Ketika pengajar memberikan instruksi, dan subjek tidak mau melakukannya juga bukan sepenuhnya kesalahan subjek. Sebab hakekatnya setiap manusia melakukan sesuatu adalah karena diperintah oleh dirinya sendiri. Artinya, ketika mereka tidak melakukan instruksi tersebut adalah karena kesalahan komunikasi sehingga belum bisa membangkitkan sifat dasar tersebut. Ketika komunikasi “nyambung” maka otomatis mereka akan memerintahkan dirinya sendiri untuk melakukan instruksi (sesuatu). Kesimpulanya agar setiap subjek (siswa, mahasiswa, atau peserta diklat) terbangkitkan tiga aspek di atas, harus dilakukan terlebih dahulu aktivitas “apersepsi”. Apersepsi menjadi sangat penting dalam memulai proses pembelajaran.
    Hal serupa dapat juga dikaji dalam teori Quantum Teaching Bobbi DePorter. Rancangan pembelajaran Quantum Teaching melalui beberapa tahap yang disingkat dengan TANDUR. Tumbuhkan, Alami, Namai, Demonstrasikan, Ulangi, dan Rayakan. Tumbuhkan adalah aktivitas yang melibatkan siswa. Pengajar ikut serta dalam jalinan proses belajar untuk saling memahami dan memuaskan siswa dengan konsep AMBAK (Apa Manfaatnya Bagiku).

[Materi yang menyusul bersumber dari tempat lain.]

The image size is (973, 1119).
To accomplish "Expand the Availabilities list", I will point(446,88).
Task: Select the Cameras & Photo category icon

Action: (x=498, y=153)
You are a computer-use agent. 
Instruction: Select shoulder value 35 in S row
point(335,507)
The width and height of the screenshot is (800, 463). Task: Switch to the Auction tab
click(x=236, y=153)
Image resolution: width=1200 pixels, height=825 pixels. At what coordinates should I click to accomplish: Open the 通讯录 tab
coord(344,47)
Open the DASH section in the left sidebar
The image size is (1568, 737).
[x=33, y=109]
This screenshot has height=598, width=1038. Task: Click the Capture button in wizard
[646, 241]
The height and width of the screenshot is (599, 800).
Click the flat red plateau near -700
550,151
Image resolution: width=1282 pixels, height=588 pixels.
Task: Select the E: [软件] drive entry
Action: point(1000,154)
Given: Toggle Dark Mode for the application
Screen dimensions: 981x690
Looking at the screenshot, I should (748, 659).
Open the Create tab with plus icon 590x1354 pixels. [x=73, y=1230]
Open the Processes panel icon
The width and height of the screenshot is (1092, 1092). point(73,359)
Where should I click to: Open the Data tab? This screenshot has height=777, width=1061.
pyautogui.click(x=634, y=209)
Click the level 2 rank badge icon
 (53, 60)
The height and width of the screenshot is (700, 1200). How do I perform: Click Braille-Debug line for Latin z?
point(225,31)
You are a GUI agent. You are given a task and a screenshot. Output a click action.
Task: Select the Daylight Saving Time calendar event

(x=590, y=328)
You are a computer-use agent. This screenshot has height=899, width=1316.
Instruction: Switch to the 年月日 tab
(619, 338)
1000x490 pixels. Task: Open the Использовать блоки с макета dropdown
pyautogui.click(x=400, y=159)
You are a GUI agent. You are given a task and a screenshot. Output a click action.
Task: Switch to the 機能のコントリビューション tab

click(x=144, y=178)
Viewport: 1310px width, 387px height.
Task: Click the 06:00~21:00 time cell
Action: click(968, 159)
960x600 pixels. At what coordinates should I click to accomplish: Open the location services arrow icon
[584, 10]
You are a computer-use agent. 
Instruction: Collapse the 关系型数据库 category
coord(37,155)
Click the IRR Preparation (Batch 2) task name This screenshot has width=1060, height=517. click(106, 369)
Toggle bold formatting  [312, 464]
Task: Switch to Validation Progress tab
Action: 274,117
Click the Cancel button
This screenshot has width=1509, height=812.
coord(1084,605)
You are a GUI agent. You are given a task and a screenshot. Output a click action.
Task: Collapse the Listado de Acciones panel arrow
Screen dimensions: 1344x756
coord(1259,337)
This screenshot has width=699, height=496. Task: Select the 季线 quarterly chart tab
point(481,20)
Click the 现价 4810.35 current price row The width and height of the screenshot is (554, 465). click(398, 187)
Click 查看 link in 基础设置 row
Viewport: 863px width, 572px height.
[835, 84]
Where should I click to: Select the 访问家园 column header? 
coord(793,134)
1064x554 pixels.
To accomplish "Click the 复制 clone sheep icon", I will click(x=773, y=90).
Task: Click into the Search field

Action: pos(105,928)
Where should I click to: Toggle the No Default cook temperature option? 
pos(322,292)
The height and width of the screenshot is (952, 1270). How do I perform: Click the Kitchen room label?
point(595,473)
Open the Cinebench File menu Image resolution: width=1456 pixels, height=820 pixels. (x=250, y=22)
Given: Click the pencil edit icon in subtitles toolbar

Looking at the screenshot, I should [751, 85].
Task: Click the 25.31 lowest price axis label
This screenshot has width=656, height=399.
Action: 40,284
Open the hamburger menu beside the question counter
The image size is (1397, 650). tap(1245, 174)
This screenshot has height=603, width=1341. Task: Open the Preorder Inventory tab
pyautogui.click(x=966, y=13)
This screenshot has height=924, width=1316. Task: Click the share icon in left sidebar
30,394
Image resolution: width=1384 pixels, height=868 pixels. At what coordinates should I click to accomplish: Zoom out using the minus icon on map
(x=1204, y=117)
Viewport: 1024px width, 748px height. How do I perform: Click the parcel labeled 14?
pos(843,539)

     Alami adalah aktivitas memberikan pengalaman kepada siswa dengan memanfaatkan hasrat alami otak untuk menjelajah. Saat mempelajari sesuatu dalam kehidupan nyata, kita sudah punya pengalaman awal, yang berhubungan dengan suatu konsep. Dengan adanya pengalaman, informasi yang abstrak akan menjadi konkret. Namai adalah aktivitas penamaan yang memuaskan hasrat alamiah otak untuk memberikan identitas, mengurutkan, dan mendefinisikan. Tampaknya kegiatan Tumbuhkan, Alami dan Namai dalam Quantum Teaching ini adalah kegiatan apersepsi itu.